(1.) THE only question that falls for consideration and decision in this tax revision case is whether a particular direction issued by the Board of Revenue is a clarification given by it on a question referred to it within the meaning of section 14 (6) of the Andhra Pradesh General Sales Tax Act. For the assessment year 1966-67, the assessment was made on 17th November, 1970. The Appellate Assistant Commissioner, in appeal by the assessee, set aside the assessment and remanded the matter by his order dated 18th July, 1972. After remand, the assessing authority made assessment on 16th May, 1973.
(2.) IT is now seen that this latter assessment was made six years, one month and fifteen days after the closure of the assessment year 1966-67 on 31st March, 1967. According to the requirements of law, this assessment must be completed within four years. However, the period taken for disposal of the appeal must be excluded. That is to say, the time, which elapsed between 17th November, 1970, and 18th July, 1972, which is the date of the appellate order, must be excluded, i. e. , only one year, eight months and one day. Even if that period is excluded, still, the period is over four years by five months and fourteen days. In order to get over this difficulty, the department relied on a reference to the Board of Revenue made by the Deputy Commissioner and the direction given by the Board on that representation on 17th January, 1970. The assessment is in regard to jaggery. This Court rendered a decision in Irri Veera Raju v. Commercial Tax Officer ([1967] 20 S. T. C. 501) dealing with section 11 of the Act. According to that decision, some reliefs were to be given to the dealers in jaggery. The A. P. Legislature was contemplating an amendment. Therefore, the Deputy Commissioner of Commercial Taxes addressed a communication to the Board of Revenue saying that the legislature was contemplating an amendment, but, if, in the meanwhile, all these assessments are completed, the aforesaid decision of the High Court will have to be followed under which reliefs will have to be given to all the dealers. He was afraid that he would be flooded with appeals by the department. After the legislature amended section 11 in the light of the High Court's decision, he felt incapable or unable to deal with so many appeals that might arise and, therefore, sough an opinion of the Board of Revenue. The Board then gave a direction, which reads :
(3.) THE Tribunal held that the order issued by the Board of Revenue on 17th January, 1970, and which it rescinded on 5th August, 1970, is not a clarification within the meaning of section 14 (6) of the Act and does not, therefore, save the limitation of this particular assessment. We are in complete accord with this view. What the Board of Revenue gave was only an administrative direction. No clarification was sought and, in fact, could be sought from the Board of Revenue. The legal position was settle by the decision of the High Court.

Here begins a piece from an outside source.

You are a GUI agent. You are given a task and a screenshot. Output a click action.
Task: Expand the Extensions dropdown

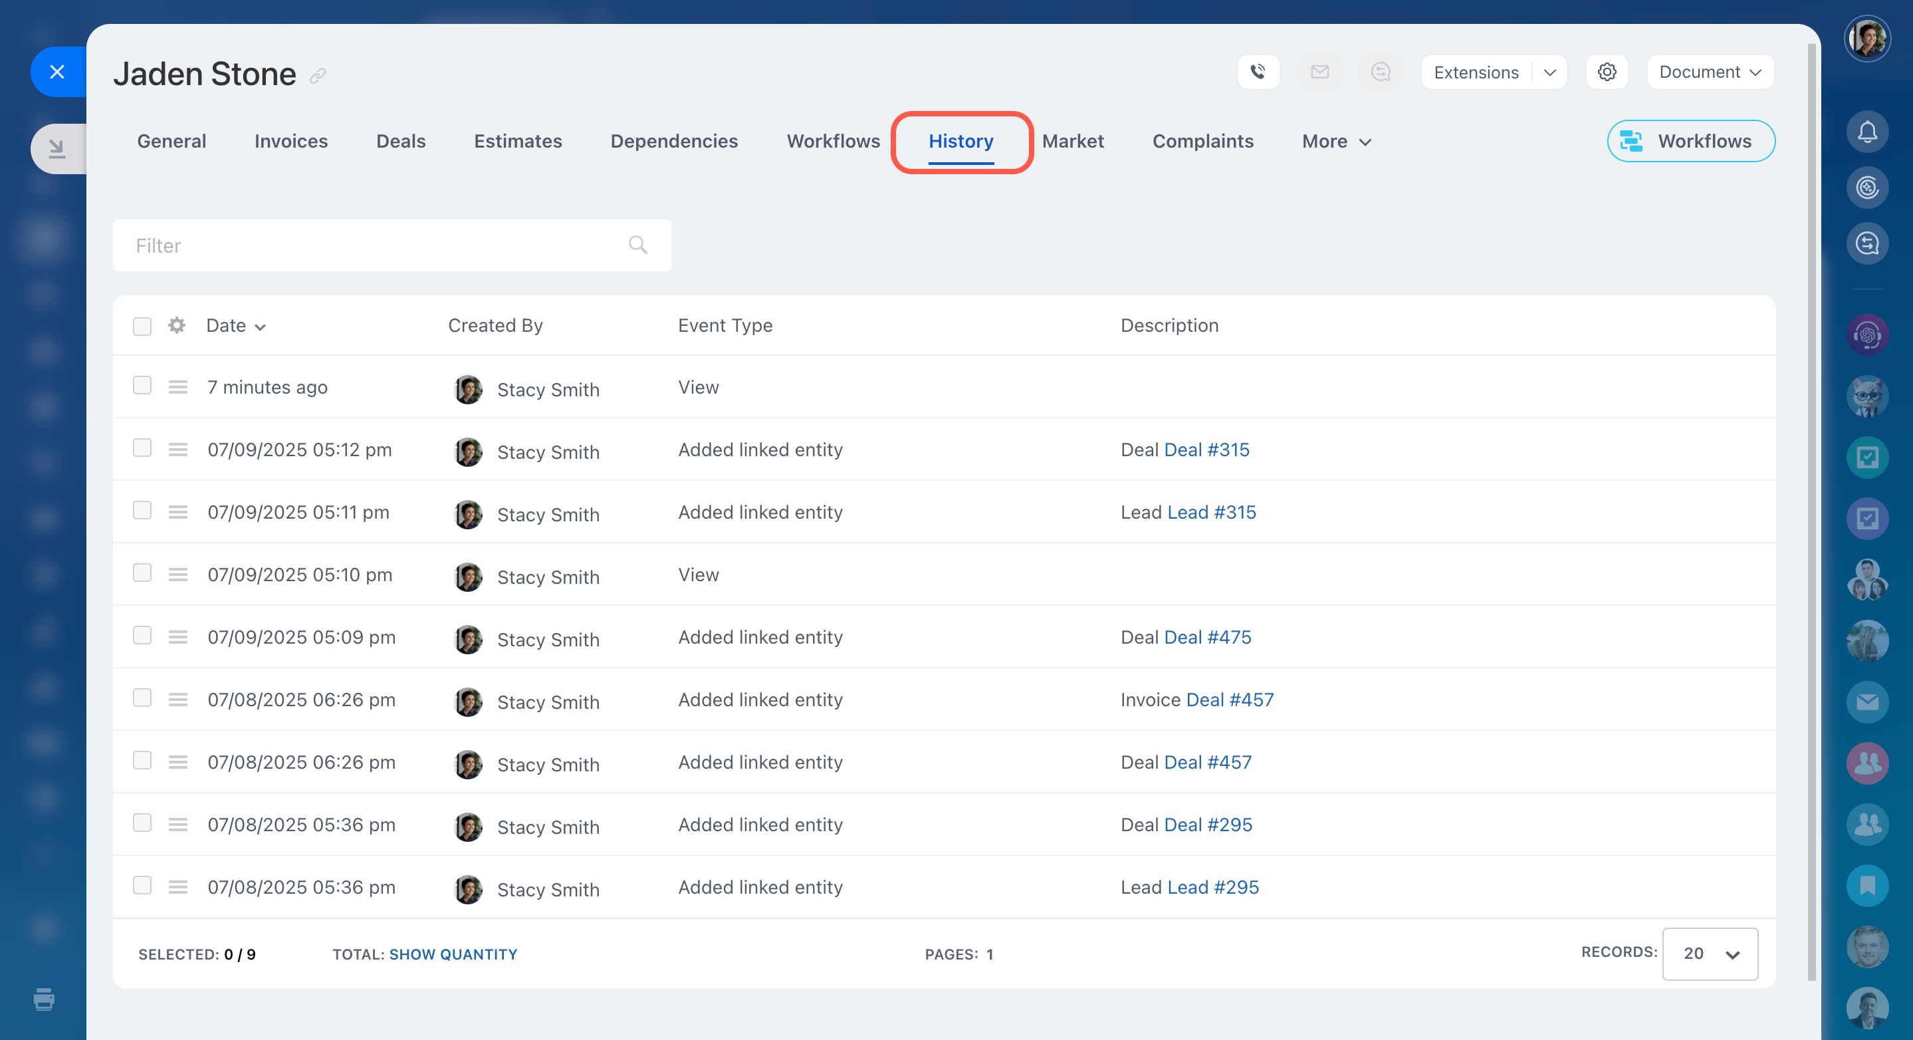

All the relevant cases will have to be decided in the light of that decision. There was no ambiguity or difficulty felt by the assessing authority. It may be that the legislature was contemplating to amend the said section of the Act in the light of the High Court's decision. What all the Deputy Commissioner wanted was to stop disposal of all these cases until the State Legislature amended the Act. He requested the Revenue Board only to direct stopping of assessments in all such cases. By no stretch of imagination could it be said a clarification issued by the Board of Revenue on any question referred to it. It has no more status than an administrative instruction to stop consideration of all these cases until the legislature amended the material provisions. Therefore, agreeing with the conclusion of the Tribunal, we dismiss this tax revision case with costs. Advocate's fee Rs. 200. Petition dismissed.